Activity >>
All that is wanted is an exact copy of the lines below, starting at the one that contains "Activate the zoom in tool" and running to the end.

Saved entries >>
◆ ◆ ◆ ◆
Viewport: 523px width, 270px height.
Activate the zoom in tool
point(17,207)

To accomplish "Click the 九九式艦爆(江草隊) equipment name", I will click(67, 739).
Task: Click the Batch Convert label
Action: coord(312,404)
◆ ◆ ◆ ◆
Output for this task >>
Activate the zoom in tool
point(17,207)

To accomplish "Click the 九九式艦爆(江草隊) equipment name", I will click(67, 739).
Task: Click the Batch Convert label
Action: coord(312,404)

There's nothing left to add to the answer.